Within this scope, Dr Lee and her group proposed the tau hypothesis, where an excessive change in tau proteins is seen as a possible mechanism for the onset of some of these neurodegenerative conditions. The increase in tau was seen in about half of the cases studied by the team in the late '80s so they kept looking for other mechanisms.
“We had four or five people working steadily for about five years on this problem. And the key was to be able to generate good antibodies that recognize the pathology. And the good antibodies were a tool to fish out the proteins.”

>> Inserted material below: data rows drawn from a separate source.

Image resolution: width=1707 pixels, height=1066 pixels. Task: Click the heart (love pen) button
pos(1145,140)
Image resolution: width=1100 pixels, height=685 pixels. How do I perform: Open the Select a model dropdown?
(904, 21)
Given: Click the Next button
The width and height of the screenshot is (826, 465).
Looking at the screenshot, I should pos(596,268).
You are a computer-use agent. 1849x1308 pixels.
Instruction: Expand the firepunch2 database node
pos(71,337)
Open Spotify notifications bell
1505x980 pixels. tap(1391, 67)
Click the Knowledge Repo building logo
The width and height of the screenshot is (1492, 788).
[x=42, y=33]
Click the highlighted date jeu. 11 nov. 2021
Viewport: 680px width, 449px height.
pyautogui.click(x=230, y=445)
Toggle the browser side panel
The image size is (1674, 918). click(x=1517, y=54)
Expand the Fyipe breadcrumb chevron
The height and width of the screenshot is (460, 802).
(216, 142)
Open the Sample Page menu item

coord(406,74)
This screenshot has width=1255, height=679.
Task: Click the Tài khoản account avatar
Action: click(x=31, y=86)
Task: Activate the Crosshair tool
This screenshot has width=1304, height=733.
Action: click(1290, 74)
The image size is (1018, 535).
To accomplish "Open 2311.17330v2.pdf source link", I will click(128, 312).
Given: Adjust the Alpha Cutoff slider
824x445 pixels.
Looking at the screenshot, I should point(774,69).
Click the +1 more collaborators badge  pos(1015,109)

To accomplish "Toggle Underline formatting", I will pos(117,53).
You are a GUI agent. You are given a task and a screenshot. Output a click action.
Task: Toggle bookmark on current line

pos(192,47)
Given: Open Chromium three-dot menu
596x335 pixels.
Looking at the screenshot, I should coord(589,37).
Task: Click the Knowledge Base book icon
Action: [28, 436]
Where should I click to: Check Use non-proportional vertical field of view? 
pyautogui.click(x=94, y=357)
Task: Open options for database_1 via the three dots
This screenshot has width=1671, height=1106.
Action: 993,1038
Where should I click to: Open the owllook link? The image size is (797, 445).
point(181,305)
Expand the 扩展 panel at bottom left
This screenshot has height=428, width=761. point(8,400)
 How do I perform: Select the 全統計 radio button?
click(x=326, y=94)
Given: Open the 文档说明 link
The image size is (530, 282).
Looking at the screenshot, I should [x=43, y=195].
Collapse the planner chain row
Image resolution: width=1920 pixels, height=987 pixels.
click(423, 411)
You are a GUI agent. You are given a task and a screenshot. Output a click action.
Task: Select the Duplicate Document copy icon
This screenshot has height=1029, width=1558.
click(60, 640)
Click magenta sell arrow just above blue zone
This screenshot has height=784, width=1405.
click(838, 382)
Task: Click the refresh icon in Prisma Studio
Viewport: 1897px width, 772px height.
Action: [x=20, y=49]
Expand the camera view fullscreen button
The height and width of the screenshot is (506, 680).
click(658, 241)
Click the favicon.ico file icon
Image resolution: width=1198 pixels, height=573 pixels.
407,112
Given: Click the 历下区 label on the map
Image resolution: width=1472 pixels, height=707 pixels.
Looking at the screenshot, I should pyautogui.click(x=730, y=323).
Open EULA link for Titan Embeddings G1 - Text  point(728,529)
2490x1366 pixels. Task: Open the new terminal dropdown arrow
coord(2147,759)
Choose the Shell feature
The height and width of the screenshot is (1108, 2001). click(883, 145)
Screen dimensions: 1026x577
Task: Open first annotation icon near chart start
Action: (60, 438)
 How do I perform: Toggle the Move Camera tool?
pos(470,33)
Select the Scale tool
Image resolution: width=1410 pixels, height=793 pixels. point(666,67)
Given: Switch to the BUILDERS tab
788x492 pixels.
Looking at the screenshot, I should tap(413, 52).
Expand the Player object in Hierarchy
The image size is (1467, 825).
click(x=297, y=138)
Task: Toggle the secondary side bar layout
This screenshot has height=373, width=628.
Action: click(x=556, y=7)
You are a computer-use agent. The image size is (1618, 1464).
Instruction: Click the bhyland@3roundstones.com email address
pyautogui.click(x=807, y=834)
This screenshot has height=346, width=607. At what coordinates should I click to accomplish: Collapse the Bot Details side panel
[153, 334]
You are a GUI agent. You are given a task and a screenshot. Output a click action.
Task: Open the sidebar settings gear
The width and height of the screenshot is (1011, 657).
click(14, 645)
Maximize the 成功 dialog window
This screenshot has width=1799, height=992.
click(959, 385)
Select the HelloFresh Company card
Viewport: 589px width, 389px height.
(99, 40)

Despite the importance of the discovery, Dr Lee admits how much work is still necessary on these conditions and how TDP43 is “a difficult protein to work with”. She notes that there is still much to learn about the full molecular face of these conditions.

The Physics Prize was awarded to the team behind one of the biggest observations of the year, the Event Horizon Telescope (EHT) collaboration. Last April, the EHT published the first image from the closest region around a supermassive black hole, the gargantuan object at the core of M87.
“We feel that this image is going to become iconic, that this image will become one of the great images in astronomy just because it marks the first moment where we saw something that we thought was completely unseeable,” Dr Shep Doeleman, director of the Event Horizon Telescope and a senior research fellow at the Harvard–Smithsonian Center for Astrophysics, told IFLScience.
To achieve this important breakthrough, the team used radio telescopes spread across the globe in April 2017. Thanks to a technique called interferometry and the use of these observatories in unison, they were able to achieve incredible resolution, enough to peer at the edges of the faraway black hole.
”I think everybody in the collaboration will tell you this is just the beginning," said Dr Doeleman. "Now we understand that we can turn this black hole into a laboratory. We can make it a test chamber for the theories of gravity, for the theories of how black holes attract matter to them, the theories and how black holes launch light-speed jets that can pierce entire galaxies. The best is really yet to come.”
The EHT will continue to push boundaries. The many early career researchers that make up the team are hard at work to improve its capabilities with the hope that we will soon go from having still images of a black hole to a movie. In 2017 they not only observed M87 but also looked at Sagittarius A*, the supermassive black hole within the Milky Way. The team is also working on this data, which is more complex, and some important results are expected in the coming years. The $3 million prize will be shared equally with the 347 scientists in the collaboration.
Doeleman underlined the importance of younger researchers, and the Breakthrough Prizes acknowledge their key contributions. Tim Austin, Xinwen Zhu, and Emmy Murphy all singly won a New Horizons in Mathematics Prize taking home $100,000 each.
Three groups were awarded the New Horizons in Physics prizes. Xie Chen, Lukasz Fidkowski, Michael Levin, and Max A. Metlitski received theirs for their work on topological states of matter. Jo Dunkley, Samaya Nissanke, and Kendrick Smith won for their method of extracting fundamental physics from astronomical data. And last but not least, Simon Caron-Huot and Pedro Vieira won for their profound contributions to the understanding of quantum field theory.
The winners will be honored at a ceremony taking place on Sunday, November 3, 2019, at Hangar One, Mountain View, California.